Set down exactly the lines below, starting at the one that contains "The width and" and ending at the one that contains "Click the 'eord'", with both of those lines included and nothing else.

═══ Given information

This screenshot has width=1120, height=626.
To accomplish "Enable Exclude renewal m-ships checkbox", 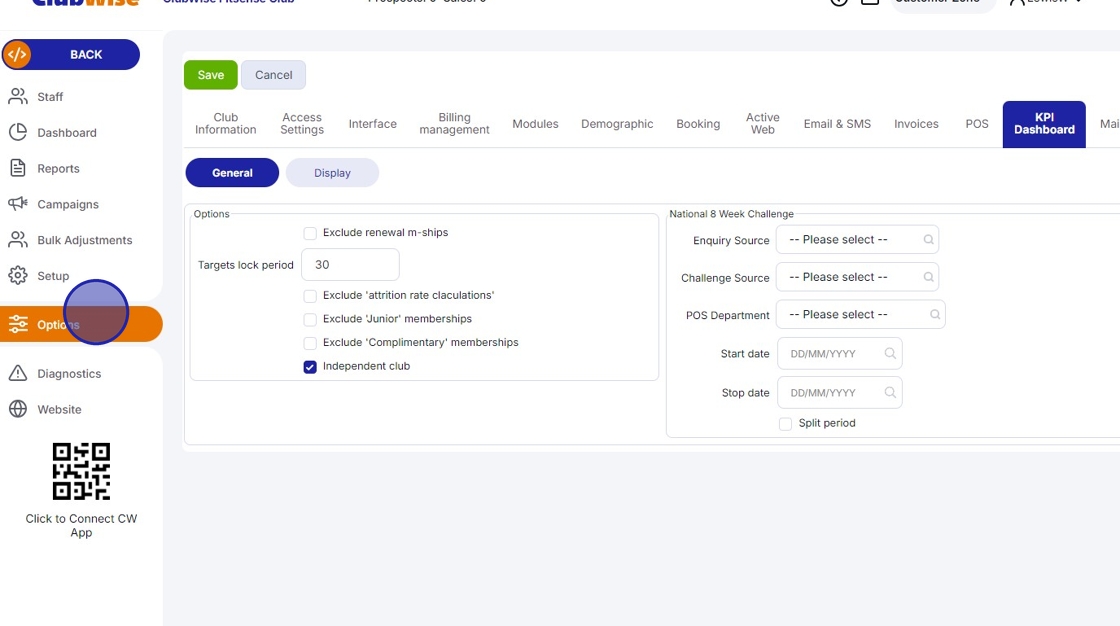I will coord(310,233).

══════
═══ Given information

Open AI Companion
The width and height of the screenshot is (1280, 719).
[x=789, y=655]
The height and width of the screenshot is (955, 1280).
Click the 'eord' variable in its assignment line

══════

**Problem solution:**
The width and height of the screenshot is (1280, 719).
[x=789, y=655]
The height and width of the screenshot is (955, 1280).
Click the 'eord' variable in its assignment line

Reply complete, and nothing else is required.